Dans cette affaire, bien que les obligations du prestataire étaient des obligations de moyen, le Tribunal est d’avis que celui-ci n’a pas déployé les efforts qui lui incombaient pour atteindre l’objectif visé, soit la réussite du Projet de déploiement d’un nouveau PGI.
Cette décision démontre une fois de plus l’importance de bien qualifier et décrire la portée et l’intensité des obligations de chacune des parties dès le début de la relation contractuelle.

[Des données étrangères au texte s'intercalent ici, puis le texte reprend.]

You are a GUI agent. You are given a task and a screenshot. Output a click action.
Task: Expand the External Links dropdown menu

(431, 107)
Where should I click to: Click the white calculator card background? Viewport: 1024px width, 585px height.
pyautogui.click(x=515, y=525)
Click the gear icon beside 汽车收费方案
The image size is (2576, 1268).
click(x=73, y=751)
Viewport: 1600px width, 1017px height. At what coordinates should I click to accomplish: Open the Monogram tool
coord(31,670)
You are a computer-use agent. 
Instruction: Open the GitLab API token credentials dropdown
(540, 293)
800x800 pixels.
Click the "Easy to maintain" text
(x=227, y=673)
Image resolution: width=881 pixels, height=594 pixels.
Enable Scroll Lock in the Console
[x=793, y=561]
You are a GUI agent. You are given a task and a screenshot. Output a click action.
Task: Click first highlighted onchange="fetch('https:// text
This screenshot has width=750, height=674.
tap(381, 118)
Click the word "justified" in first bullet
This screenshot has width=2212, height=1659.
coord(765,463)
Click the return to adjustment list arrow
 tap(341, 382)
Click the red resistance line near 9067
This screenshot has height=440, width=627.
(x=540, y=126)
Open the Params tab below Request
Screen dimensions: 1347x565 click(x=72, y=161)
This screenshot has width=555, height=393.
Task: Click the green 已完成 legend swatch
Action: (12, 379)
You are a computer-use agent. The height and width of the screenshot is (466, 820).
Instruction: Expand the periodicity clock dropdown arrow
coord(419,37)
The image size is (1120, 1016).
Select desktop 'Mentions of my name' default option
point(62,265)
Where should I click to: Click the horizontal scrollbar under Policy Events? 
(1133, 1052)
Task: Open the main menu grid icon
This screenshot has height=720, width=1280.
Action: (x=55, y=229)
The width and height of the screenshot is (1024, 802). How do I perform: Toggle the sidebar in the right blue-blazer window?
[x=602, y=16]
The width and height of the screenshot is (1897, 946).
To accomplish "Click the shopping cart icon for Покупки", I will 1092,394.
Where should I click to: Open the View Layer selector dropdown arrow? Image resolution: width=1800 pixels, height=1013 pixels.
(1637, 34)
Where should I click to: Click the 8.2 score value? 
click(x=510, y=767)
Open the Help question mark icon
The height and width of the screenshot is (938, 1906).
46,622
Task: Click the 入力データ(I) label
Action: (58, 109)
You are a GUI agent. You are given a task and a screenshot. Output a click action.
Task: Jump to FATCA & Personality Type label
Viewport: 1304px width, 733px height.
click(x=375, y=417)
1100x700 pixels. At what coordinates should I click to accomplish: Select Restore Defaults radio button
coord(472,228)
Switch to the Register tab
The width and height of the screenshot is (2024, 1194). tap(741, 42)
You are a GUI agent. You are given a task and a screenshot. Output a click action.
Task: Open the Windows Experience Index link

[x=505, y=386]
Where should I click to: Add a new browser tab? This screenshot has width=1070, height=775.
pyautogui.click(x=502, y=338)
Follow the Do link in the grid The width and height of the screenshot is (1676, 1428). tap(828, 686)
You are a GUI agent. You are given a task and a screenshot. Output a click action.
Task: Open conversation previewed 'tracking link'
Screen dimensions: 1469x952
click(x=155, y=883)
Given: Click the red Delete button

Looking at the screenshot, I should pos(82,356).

L’équipe de droit des technologies de Langlois Avocats assiste régulièrement ses clients dans la planification et la négociation de l’encadrement contractuel des projets de développement ou de déploiement de solutions informatiques et peut vous conseiller à toutes les étapes de vos projets.
Cet article n’est pas un avis juridique. Il emprunte par ailleurs certaines formulations du jugement précité afin d’être le plus fidèle possible au discours de la cour. Pour plus d’information, nous vous recommandons de consulter le jugement dans l’affaire en question, disponible en ligne.2 |
1 Chambre de la sécurité financière c. Open Text Conseil inc., 2017 QCCS 527 (CanLII).